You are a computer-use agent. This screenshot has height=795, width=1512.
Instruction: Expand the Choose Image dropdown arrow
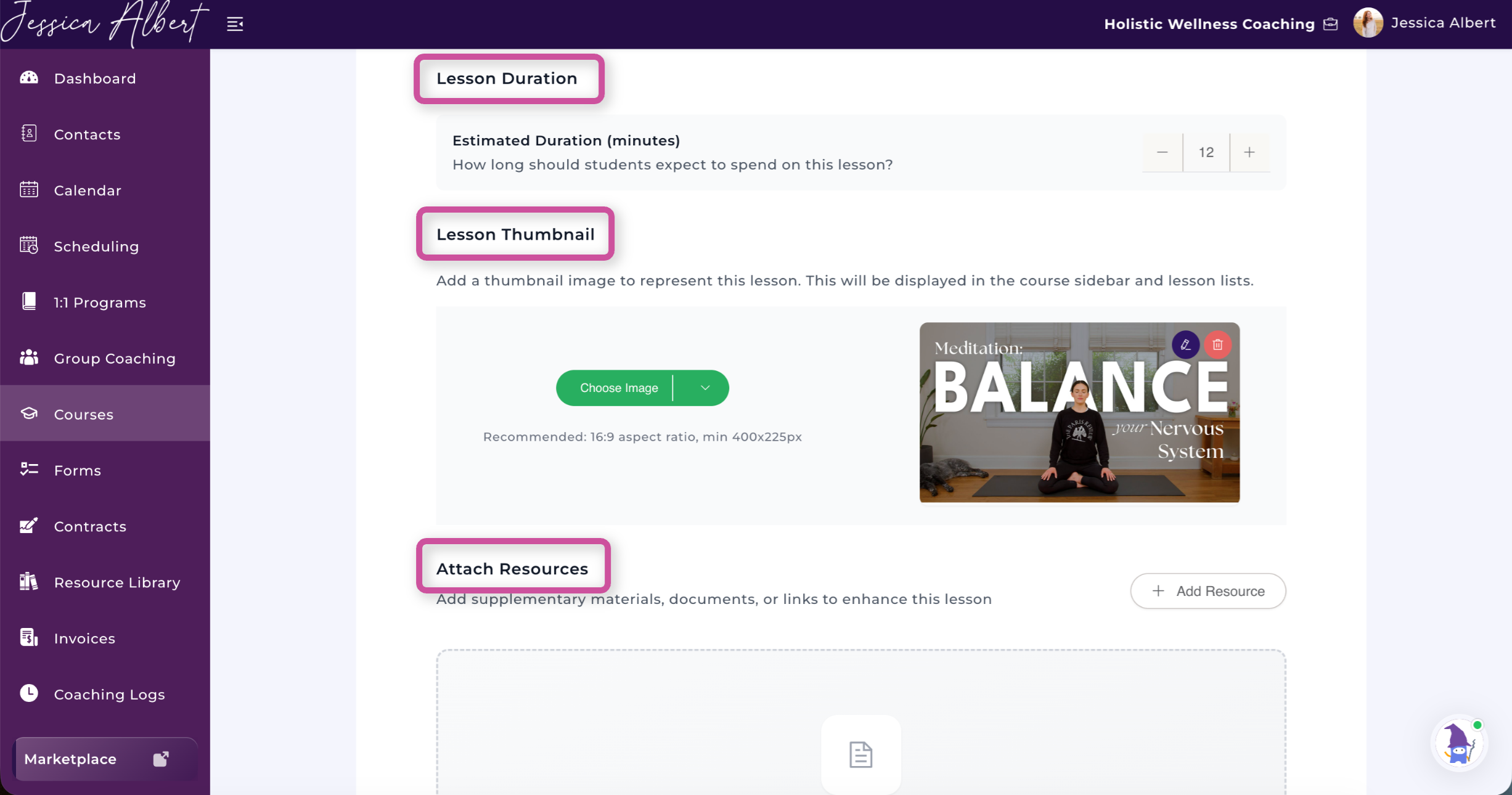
-------
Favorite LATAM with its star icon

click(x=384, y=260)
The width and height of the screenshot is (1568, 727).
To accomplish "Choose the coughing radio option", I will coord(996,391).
-------
• [Set exercise]:
Put the lines of the records starting at the line containing "Favorite LATAM with its star icon" and ending at the line containing "I will coord(996,391)." into a Markdown table with the columns Row and Line, leaving out blank lines.

• [Result for this exercise]:
| Row | Line |
|---|---|
| 1 | Favorite LATAM with its star icon |
| 2 | click(x=384, y=260) |
| 3 | The width and height of the screenshot is (1568, 727). |
| 4 | To accomplish "Choose the coughing radio option", I will coord(996,391). |